Por Ramón Benito de la Rosa y Carpio
Ningún ser humano debería vivir sin familia, sin afecto, ni sin un hogar donde se sienta seguro, querido y aceptado. La familia es el espacio donde nacen los lazos más profundos, donde aprendemos a amar y a ser amados, a compartir lo que somos y lo que tenemos. Sin ese calor humano, la vida se vuelve fría y vacía, porque el corazón necesita vínculos que le den sentido y esperanza.
Cuidemos nuestras familias, protejamos sus valores y convirtamos cada hogar en un refugio de comprensión, paz y ternura. Es allí, en el amor familiar, donde se aprende a ser verdaderamente humano.
En tiempos en que las prisas y las distracciones tecnológicas nos alejan unos de otros, es urgente recuperar el valor de la convivencia. Compartir una comida, escuchar con atención o simplemente acompañar en silencio son gestos sencillos que fortalecen los lazos familiares. Estos pequeños actos, aunque parezcan insignificantes, tienen el poder de devolver la armonía y el sentido de pertenencia que toda persona necesita.

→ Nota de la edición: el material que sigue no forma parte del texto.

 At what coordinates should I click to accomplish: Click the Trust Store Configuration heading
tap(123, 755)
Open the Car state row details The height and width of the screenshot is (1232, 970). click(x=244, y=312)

La familia también es escuela de valores. En ella aprendemos la responsabilidad, la solidaridad, la empatía y el respeto. Cada generación tiene el deber de transmitir esos principios a la siguiente, porque son el cimiento de una sociedad más justa y más humana. Cuando la familia se debilita, la sociedad entera se resiente.
Por eso, cuidar la familia no es solo una cuestión privada, sino un compromiso social. Fomentar hogares estables, donde prime el diálogo y la comprensión, es una inversión en el futuro colectivo. Allí donde hay amor y respeto, florece la esperanza y se construyen las bases de un mundo más digno y compasivo.
Hasta mañana, si Dios, usted y yo lo queremos.